Dunbar, the son of an engineer, was educated at Magdalen College School, Brackley. [1] He went on to study at Magdalen College, Oxford, [1] where his teachers included Niko Tinbergen; he completed his Bachelor of Arts in Psychology and Philosophy in 1969. [1] Dunbar then went on to the Department of Psychology of the University of Bristol and completed his PhD in 1974 on the social organisation of the gelada, Theropithecus gelada, a monkey that is a close relative to baboons. [22]

He spent two years as a freelance science writer. [10] Dunbar told BBC Radio interviewer Jim Al-Khalili in The Life Scientific in 2019 that he "got his first real job" only at the age of 40. [23]

Academic career

Dunbar's academic and research career includes the University of Bristol, [7] University of Cambridge from 1977 until 1982, and University College London from 1987 until 1994. In 1994, Dunbar became Professor of Evolutionary Psychology at the University of Liverpool, but left Liverpool in 2007, to take up the post of Director of the Institute of Cognitive and Evolutionary Anthropology at the University of Oxford. [9] [24] In 2012, Dunbar migrated over to the Department of Experimental Psychology at the University of Oxford, after receiving a competitive research grant from the European Research Council.

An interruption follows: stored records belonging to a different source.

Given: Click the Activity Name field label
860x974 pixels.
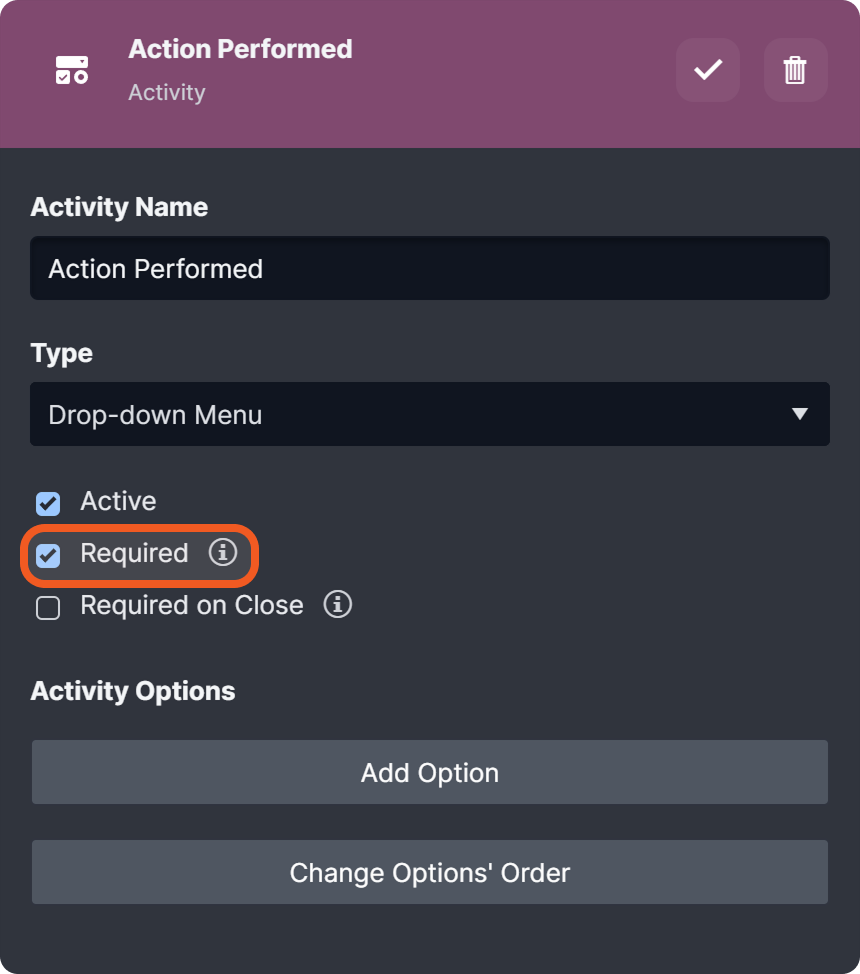Looking at the screenshot, I should pyautogui.click(x=119, y=207).

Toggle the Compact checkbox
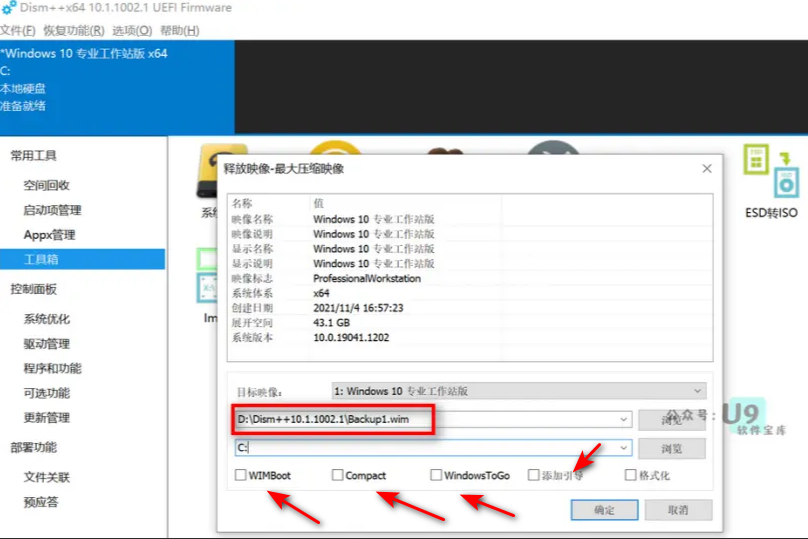pyautogui.click(x=338, y=475)
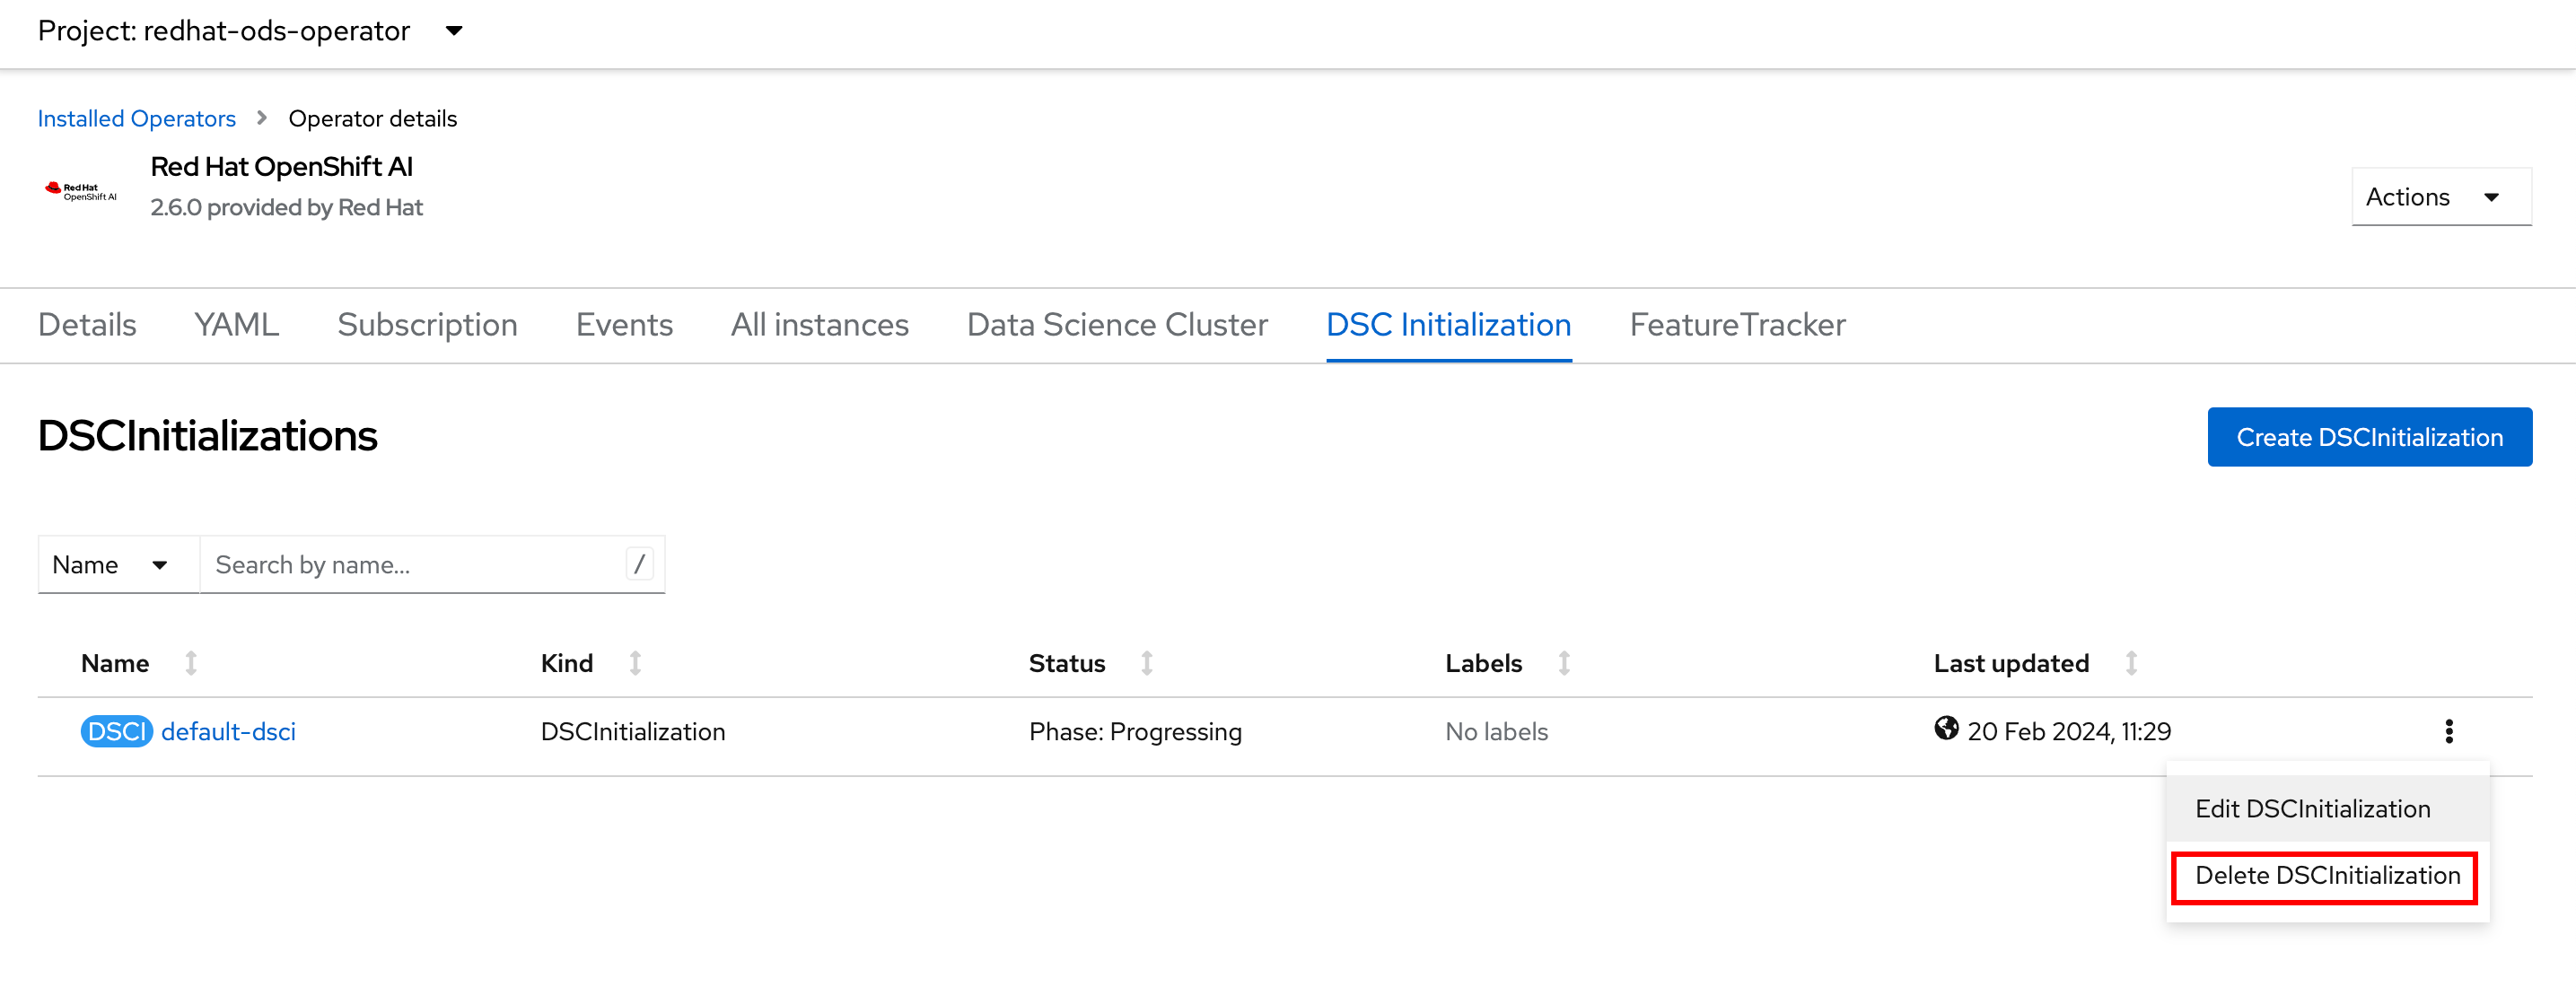Open the kebab menu for default-dsci row
Image resolution: width=2576 pixels, height=987 pixels.
2449,731
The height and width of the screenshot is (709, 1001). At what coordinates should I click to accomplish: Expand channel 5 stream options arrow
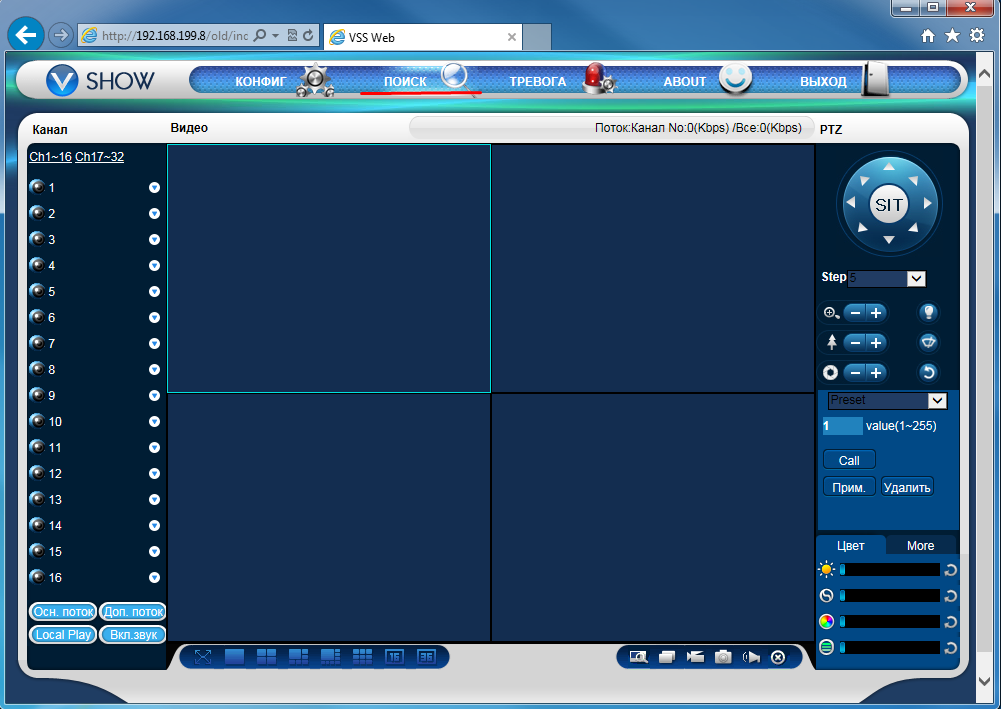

Dunbar was formerly co-director of the British Academy Centenary Research Project (BACRP) "From Lucy to Language: The Archaeology of the Social Brain" and was involved in the BACRP "Identifying the Universal Religious Repertoire".

Digital versions of selected published articles authored or co-authored by him are available from the University of Liverpool Evolutionary Psychology and Behavioural Ecology Research Group.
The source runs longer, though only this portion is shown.